What lines in the listing below hold the string "will"? Please copy them out.

__________

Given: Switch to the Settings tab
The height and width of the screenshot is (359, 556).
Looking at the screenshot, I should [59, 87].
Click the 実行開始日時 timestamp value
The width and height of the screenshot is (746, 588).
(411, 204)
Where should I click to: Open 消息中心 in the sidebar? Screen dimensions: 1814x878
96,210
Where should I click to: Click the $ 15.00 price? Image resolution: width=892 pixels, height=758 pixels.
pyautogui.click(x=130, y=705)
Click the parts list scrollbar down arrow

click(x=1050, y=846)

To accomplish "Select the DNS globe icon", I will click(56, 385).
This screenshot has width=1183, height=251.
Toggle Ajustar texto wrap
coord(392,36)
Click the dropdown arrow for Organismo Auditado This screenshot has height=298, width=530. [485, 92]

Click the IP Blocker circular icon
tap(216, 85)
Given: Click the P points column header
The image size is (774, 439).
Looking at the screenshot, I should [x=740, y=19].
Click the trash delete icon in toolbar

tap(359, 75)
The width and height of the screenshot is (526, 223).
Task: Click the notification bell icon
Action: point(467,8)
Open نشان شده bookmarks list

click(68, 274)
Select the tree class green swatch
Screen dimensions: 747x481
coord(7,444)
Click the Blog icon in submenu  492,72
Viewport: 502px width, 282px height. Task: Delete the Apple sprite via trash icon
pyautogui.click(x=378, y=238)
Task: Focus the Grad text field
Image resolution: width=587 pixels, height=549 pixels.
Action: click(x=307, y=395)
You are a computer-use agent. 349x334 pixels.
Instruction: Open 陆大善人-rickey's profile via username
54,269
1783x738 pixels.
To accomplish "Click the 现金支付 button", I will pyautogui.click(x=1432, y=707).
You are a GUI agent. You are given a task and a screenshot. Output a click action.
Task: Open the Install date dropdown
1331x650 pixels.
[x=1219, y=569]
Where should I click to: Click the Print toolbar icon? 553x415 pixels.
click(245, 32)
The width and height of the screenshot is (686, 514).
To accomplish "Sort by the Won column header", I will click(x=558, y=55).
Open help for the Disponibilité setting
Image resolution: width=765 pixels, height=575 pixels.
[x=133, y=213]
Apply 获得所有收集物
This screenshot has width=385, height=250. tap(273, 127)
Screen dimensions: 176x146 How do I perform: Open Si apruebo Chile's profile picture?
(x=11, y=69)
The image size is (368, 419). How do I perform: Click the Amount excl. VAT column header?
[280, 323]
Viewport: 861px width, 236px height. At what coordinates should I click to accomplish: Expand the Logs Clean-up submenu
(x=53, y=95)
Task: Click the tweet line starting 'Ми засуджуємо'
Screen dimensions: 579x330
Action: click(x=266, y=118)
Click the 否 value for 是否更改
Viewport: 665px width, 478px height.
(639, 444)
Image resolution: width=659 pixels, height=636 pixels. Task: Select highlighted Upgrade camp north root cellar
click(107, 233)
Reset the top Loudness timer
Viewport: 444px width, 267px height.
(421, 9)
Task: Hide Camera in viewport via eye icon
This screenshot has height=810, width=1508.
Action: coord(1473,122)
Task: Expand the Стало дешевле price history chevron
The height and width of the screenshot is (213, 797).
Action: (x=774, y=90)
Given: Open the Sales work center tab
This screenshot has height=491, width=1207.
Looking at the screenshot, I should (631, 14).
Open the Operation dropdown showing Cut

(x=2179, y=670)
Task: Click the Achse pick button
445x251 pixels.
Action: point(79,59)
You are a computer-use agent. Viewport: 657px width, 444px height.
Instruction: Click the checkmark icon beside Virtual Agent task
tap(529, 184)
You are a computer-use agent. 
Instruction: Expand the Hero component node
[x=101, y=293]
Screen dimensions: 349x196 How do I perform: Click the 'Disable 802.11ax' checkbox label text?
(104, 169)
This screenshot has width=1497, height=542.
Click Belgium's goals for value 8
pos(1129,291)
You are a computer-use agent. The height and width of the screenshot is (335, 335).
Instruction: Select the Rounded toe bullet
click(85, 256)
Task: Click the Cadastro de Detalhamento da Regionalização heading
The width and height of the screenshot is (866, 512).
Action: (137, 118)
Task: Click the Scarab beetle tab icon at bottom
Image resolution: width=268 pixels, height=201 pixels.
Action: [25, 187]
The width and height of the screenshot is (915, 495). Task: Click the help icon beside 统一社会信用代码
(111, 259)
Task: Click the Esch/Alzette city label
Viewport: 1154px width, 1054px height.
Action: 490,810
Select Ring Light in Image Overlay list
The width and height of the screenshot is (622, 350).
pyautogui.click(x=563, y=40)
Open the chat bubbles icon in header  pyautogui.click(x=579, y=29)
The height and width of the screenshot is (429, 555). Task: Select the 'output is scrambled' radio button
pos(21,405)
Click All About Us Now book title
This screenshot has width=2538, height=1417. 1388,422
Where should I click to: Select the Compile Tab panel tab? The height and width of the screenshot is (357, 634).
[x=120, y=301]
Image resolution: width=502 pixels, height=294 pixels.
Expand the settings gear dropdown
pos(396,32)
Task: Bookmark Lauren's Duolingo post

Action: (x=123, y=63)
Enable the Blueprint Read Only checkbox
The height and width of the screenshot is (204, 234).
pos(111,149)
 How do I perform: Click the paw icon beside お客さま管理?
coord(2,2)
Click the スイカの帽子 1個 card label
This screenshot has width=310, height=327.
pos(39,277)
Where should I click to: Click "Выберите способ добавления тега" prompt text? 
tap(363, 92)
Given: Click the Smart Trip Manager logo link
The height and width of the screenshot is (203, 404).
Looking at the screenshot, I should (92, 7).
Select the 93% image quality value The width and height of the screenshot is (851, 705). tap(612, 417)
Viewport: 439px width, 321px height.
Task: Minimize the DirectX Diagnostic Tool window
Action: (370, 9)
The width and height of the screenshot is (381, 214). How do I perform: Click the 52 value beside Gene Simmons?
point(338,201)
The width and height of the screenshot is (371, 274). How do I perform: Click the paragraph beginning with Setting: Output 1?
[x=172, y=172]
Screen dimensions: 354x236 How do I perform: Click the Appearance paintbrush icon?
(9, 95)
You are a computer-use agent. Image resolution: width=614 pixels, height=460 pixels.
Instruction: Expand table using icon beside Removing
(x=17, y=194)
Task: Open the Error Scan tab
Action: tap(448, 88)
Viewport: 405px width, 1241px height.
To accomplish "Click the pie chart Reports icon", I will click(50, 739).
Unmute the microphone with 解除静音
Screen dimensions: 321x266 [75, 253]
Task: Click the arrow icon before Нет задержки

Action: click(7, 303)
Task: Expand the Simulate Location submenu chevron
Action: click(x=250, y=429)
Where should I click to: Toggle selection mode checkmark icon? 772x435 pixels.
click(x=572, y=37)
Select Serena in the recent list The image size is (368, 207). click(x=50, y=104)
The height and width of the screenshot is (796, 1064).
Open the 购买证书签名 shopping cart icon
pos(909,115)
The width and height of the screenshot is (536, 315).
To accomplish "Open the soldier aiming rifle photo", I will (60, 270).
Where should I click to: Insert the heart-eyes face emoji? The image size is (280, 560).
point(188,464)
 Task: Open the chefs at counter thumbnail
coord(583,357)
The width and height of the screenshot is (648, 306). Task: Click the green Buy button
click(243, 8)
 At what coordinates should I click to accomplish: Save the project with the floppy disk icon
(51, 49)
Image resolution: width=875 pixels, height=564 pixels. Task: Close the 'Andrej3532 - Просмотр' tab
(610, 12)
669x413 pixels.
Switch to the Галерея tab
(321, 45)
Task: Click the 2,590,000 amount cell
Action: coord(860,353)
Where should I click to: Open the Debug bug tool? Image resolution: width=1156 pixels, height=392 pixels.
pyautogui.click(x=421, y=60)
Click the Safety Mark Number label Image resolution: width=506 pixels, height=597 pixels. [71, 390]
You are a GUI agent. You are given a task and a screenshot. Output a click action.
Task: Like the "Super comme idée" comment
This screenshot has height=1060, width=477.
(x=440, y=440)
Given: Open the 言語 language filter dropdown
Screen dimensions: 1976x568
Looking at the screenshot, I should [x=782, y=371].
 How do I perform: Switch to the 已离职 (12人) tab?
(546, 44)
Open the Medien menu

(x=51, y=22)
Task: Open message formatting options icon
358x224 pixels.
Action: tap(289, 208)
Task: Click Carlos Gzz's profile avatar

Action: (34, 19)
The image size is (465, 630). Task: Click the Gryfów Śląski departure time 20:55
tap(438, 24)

__________

▸ **Answer to this exercise**:
To accomplish "Select the DNS globe icon", I will click(56, 385).
To accomplish "Click the 现金支付 button", I will pyautogui.click(x=1432, y=707).
To accomplish "Sort by the Won column header", I will click(x=558, y=55).
To accomplish "Click the pie chart Reports icon", I will click(50, 739).
To accomplish "Open the soldier aiming rifle photo", I will (60, 270).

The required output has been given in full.